Governor’s Workforce League has local connection
The newly-created Ohio Workforce League will have a local voice, with its members including Jesse Roush, executive director of Workforce Development and Corporate Partnerships at Washington State Community College. The group was created in response to Ohio Gov. Mike DeWine’s administration’s focus on workforce training in the state.
The workforce league will work with statewide organizations and leaders to address challenges and ways to help adults learn skills to compete in today’s economy.
Question: This is a new group, right?
Answer: Yes. We met for the first time in mid-May in Columbus and talked about our early mission statements and vision. We’re going to reconvene in work groups in August to continue that work.
Q: How did you come to be involved with the group?
A: Because workforce development has become such a dominant part of the conversation in the state…they decided the group needed workforce professionals. I’ve been in this position at Washington State for a little over a year.
Q: What are the main goals for you?
A: There’s a lot of great leadership that’s a part of this, so there’s a lot to be learned by being in the room with folks like that. We’re one of if not the smallest community college in Ohio. One has 47 people in their workforce department. So, it’s important to have some of the smaller colleges in the room. I’ve found that we don’t have all of the same problems the larger colleges do. They find themselves split between academics and what’s considered traditional workforce development and we really don’t have that. We’re an integrated team. The larger places don’t always get to have that.

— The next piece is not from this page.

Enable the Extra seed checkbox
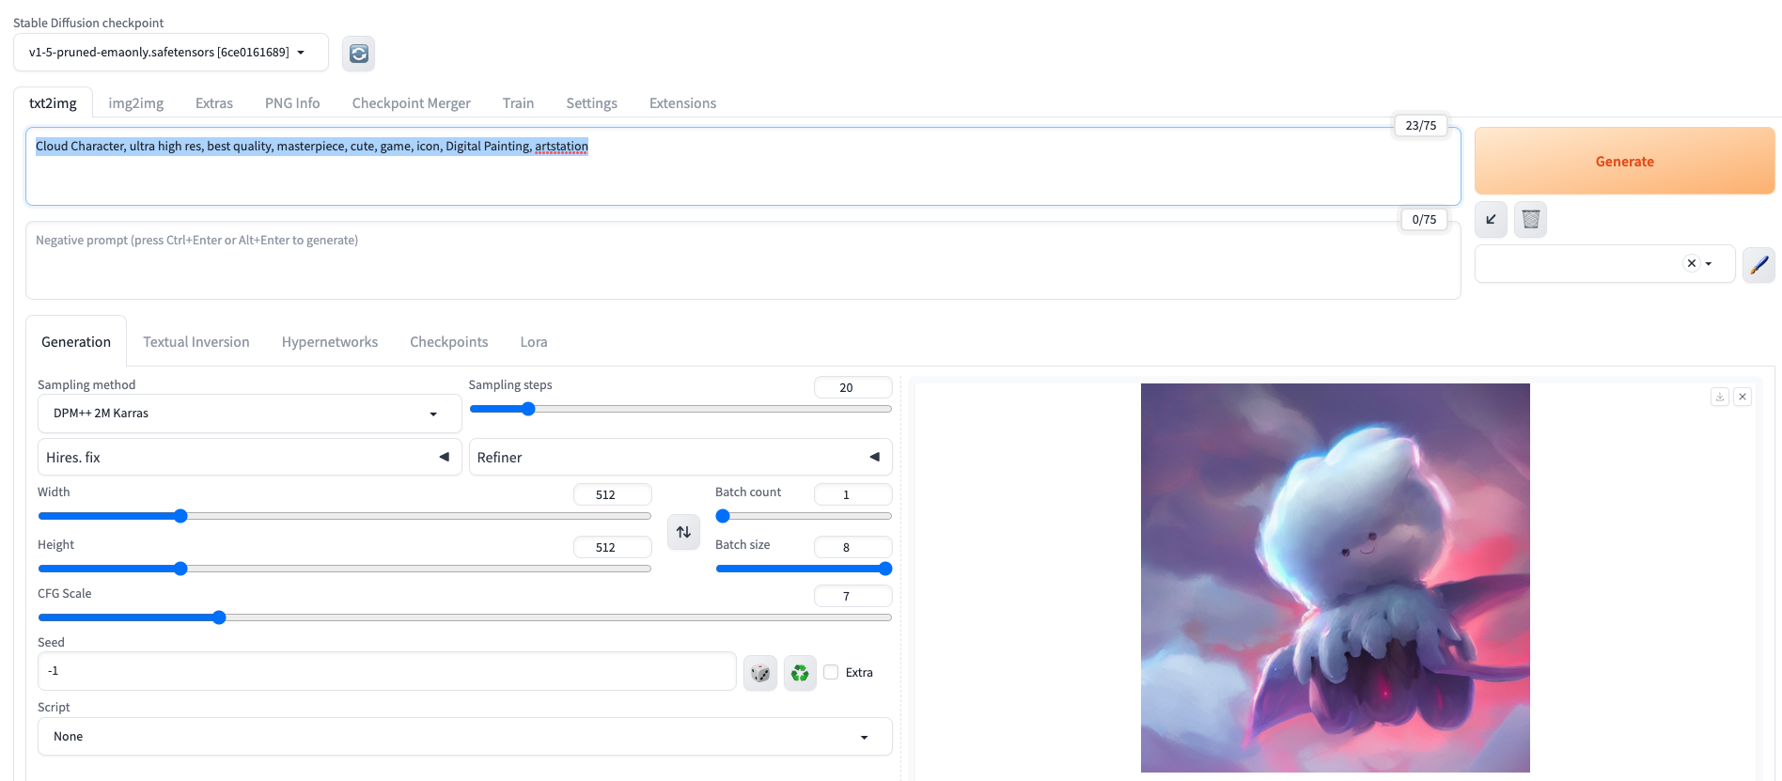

There’s a lot going on in the state and federal ecosystem for workforce development and the biggest one thing is making sure we’re in alignment in a way that will benefit businesses.
Q: Any particular challenges you’re seeing right now for our area?
A; We don’t have a Honda plant here with 4,000 people. We have Magnum Magnetics with 200 and Hi-Vac with 200. We have different building projects and business needs. Being involved with a larger group could give us access to another level of opportunity. Being part of a larger consortium can give us the opportunity for grant funding and access to pay to play services, which would be difficult for a small school otherwise. This can give us greater access to resources.
Q: How often will the group meet?
A: We’re going to meet in Columbus quarterly. That’s typically a good rotation for workforce development. A lot of things happen quarterly.
Q: Can you tell me a little bit more about your position at Washington State? What does your job entail?
A: I handle corporate partnerships so I spend a lot of time with businesses and finding out what their needs are. I also manage our apprenticeship grant and am working on another grant.
Q: What are some of the unfilled needs in the area right now?
A: Across industries, what I’m hearing everywhere I go is that they need someone who can pass a drug test and show up on time. We’re getting involved with groups in Washington County that are trying to help with that.
Soft skills are still a big part of the conversation. I’m amazed at how often that comes up. They want someone who can problem solve and troubleshoot. We had a customized class this month (for Solvay) specific to learning how to troubleshoot for their business. They find that when they’re training everything is set up for them perfectly, the welding machine fires right up. In a way, they want to set them up for failure and have things be broken so they can walk them through how to troubleshoot.
Q: What jobs are really in demand right now?
A: We have bulk retirement right now in industrial maintenance. Looking forward, we’ll have a lot of people retiring in instrumentation/electrical work, so we’ll need to fill those jobs. And even with us and the career center, we’re not able to meet all the demand for welding jobs.
Health-related field also continue to be in demand. We have great enrollment and are at capacity for a lot of classes and still don’t generate enough people for every specific job.
Q: What do you hope local residents get out of Washington State being a part of this work group?
A: A lot of times people here feel that Columbus is not listening and I’d like the community to understand that even though we’re small and in southeastern Ohio, this is proof that they are listening. They are engaged. Columbus is paying attention and finally embracing that we are different here and doing business is different here. I’m from this area, I’ve been here my whole life and it’s important that we have a voice.
Kate York conducted this interview.
¯ Age: 36.
¯ Residence: Vincent.
¯ Occupation: Executive Director of Workforce Development and Corporate Partnerships at Washington State Community College.
¯ Education: Warren High School graduate; Degree in marketing from Ohio University; certificate in project management.
¯ Family: Wife, Tracie; Daughters Kaydence, 6, and Kenna, 2.